The following process are steps taken by our Support Experts to configure whitelist and blacklist Zimbra Amavis Spam filtering;
1. Start by creating two files that will store the domains and email addresses we wish to whitelist or blacklist. To do this , execute the command;
$ sudo touch /opt/zimbra/conf/{whitelist,blacklist}
All whitelists will be in the file /opt/zimbra/conf/whitelist, and the IPs in the blacklist can be seen in the file /opt/zimbra/conf/blacklist.
For Example, we can execute:
$ cat /opt/zimbra/conf/whitelist
ibmimedia@example.com example.org
$ cat /opt/zimbra/conf/blacklist
spammer@example.com
fakedomain.com
After that we modify our /opt/zimbra/conf/amavisd.conf by adding the below lines.
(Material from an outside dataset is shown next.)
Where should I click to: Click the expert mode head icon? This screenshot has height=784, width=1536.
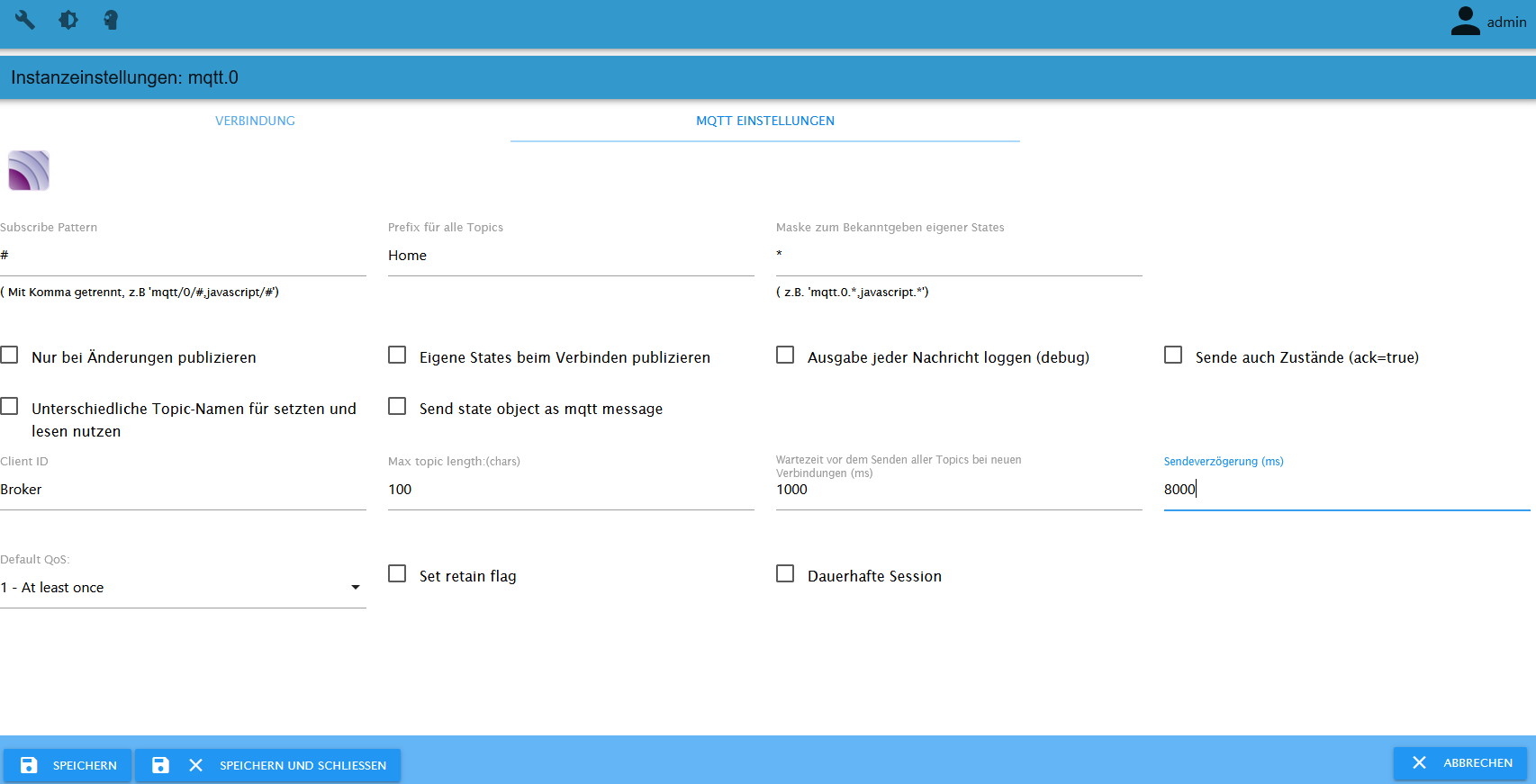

read_hash(%whitelist_sender, '/opt/zimbra/conf/whitelist');
read_hash(%blacklist_sender, '/opt/zimbra/conf/blacklist');
After that, we save the changes and restart the Amavis service.
sudo su - zimbra -c "zmamavisdctl restart"
We can then retry to send emails from a domain/address in the blacklist or the ones in the whitelist.
As a result, we will be able to see that mail delivery is fine now.
If we have any trust able network, like an internal network, we can exclude checks for these networks.
Start by configuring this on Amavis, we need to enable the bypass feature which is seen 'disabled' by default. To do this, execute;
$ sudo su - zimbra
$ zmprov mcf zimbraAmavisOriginatingBypassSA TRUE
Once we enable this we have to restart the following services related to Amavis by running the commands;
zmantispamctl restart
zmantivirusctl restart
zmamavisdctl restart
Amavis then bypasses SpamAssassin for all messages originating from internal networks that are trustworthy.
First, we can check the setting for the current list of trustable networks by executing;
$ sudo su - zimbra
$ postconf mynetworks
$ zmprov gs `zmhostname` zimbraMtaMyNetworks
Next, we can use the following commands to update trustworthy networks in the MTA
$ sudo su - zimbra
$ zmprov ms `zmhostname` zimbraMtaMyNetworks '127.0.0.0/8 10.0.0.0/8 192.168.3.0/22'
The zmconfigd will automatically restart the MTA processes after this change is made.
This article will guide you on the steps to configure whitelist and blacklist on Zimbra Amavis for Zimbra Amavis Spam filtering.